A shift toward agency for adoptees has led to more readily available resources, says Ghublikian, like gatherings, support groups, film, and literature. McKee, while conducting research for her new book, Adoption Fantasies: The Fetishization of Asian Adoptees From Girlhood to Womanhood, has also noticed a shift in resources for adoptees, by adoptees.  Memoirs like Shanon Gibney’s The Girl I Am, Was, and Never Will Be and Jenny Heijun Wills’s Older Sister. Not Necessarily Related: A Memoir have given adoptees new access to community and language. McKee is particularly excited about the forthcoming YA anthology of adoptee short fiction, When We Become Ours.
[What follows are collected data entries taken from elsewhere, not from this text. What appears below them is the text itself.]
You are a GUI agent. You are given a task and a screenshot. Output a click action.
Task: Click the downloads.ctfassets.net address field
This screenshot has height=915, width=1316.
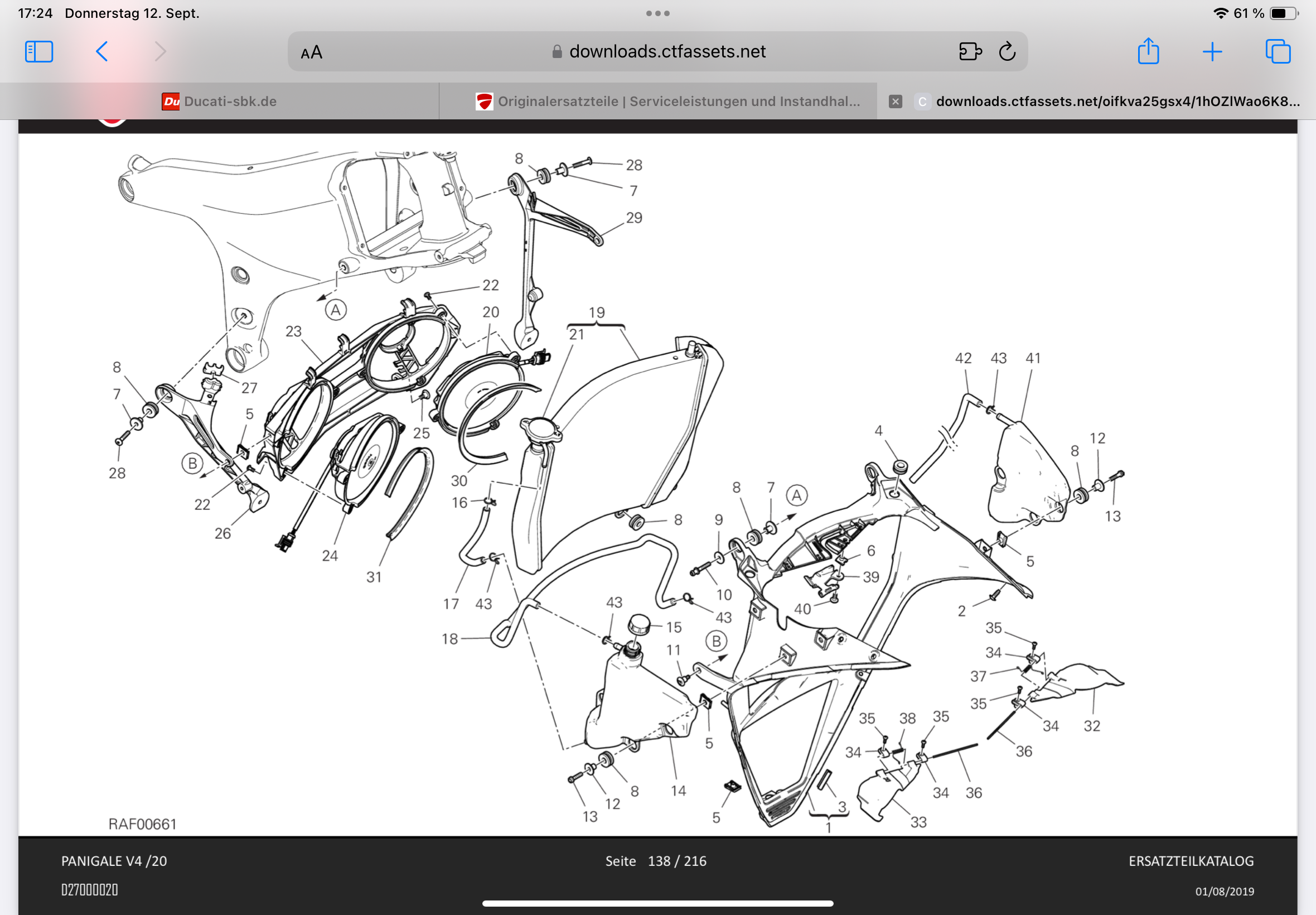coord(657,51)
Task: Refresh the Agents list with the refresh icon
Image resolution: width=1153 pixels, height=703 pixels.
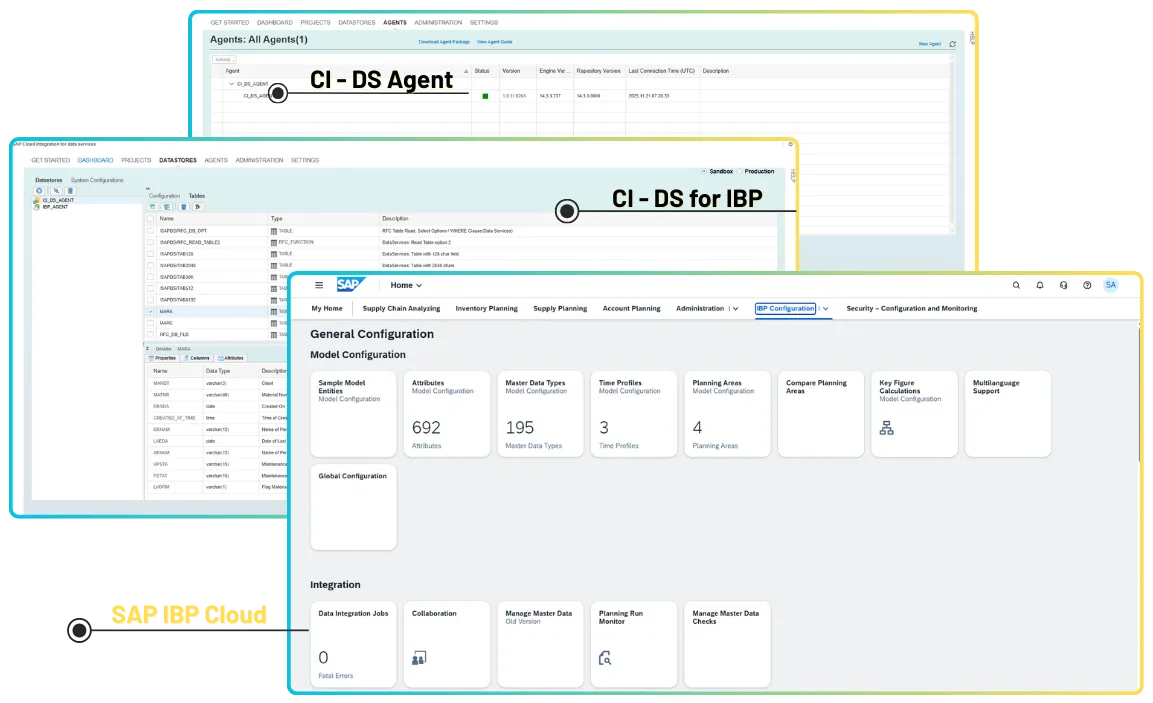Action: [952, 45]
Major films, such as Return to Seoul, that feature adoptee characters in all their nuance have also helped make adoptees feel like they have more agency and are less alone.  “We're still seeing a shift in terms of how adopted voices are being listened to and amplified," McKee says. "It's not just that we're seeing more adoptees writing memoirs adoptees have been writing memoirs for decades. That's not new. What is new is the content within them the more nuanced or complex conversations about adoptive communities.”

Social media, McKee points out, has also provided a space for adoptees to connect with one another and share their experiences: “Adoptees on social media have a huge voice, whether it's adoptee Twitter, adoptees on TikTok, adoptees on Instagram, there is a growing community. So even if you may not be having these conversations in real life with your friends, there are other avenues to start exploring identity in ways that may feel more comfortable to you.”

Through reflection and conversation with other adoptees, McCabe has gained more confidence and become more comfortable with herself. The poet wants other adoptees to know that it’s okay to push back on society’s assumptions, and that there are many ways to break out of narratives that seem pre-written for us. Adoptees are often told our adoptive parents relinquished us because they really did love us and wanted a better life for us, but this idea as well as feelings of abandonment can bring about significant attachment anxiety.  Says McCabe, "Two things were revolutionary for me: Learning the idea that, for us, we are taught love means leaving. Knowledge of this really helped me adjust how I think, my understanding of how I've been in relationships and also to understand why I've been existentially terrified of dying alone for so long. The other thing," McCabe continues, "is we are entitled to the information around our history. It’s not wrong of us to want to know where we come from, because everyone else has that.”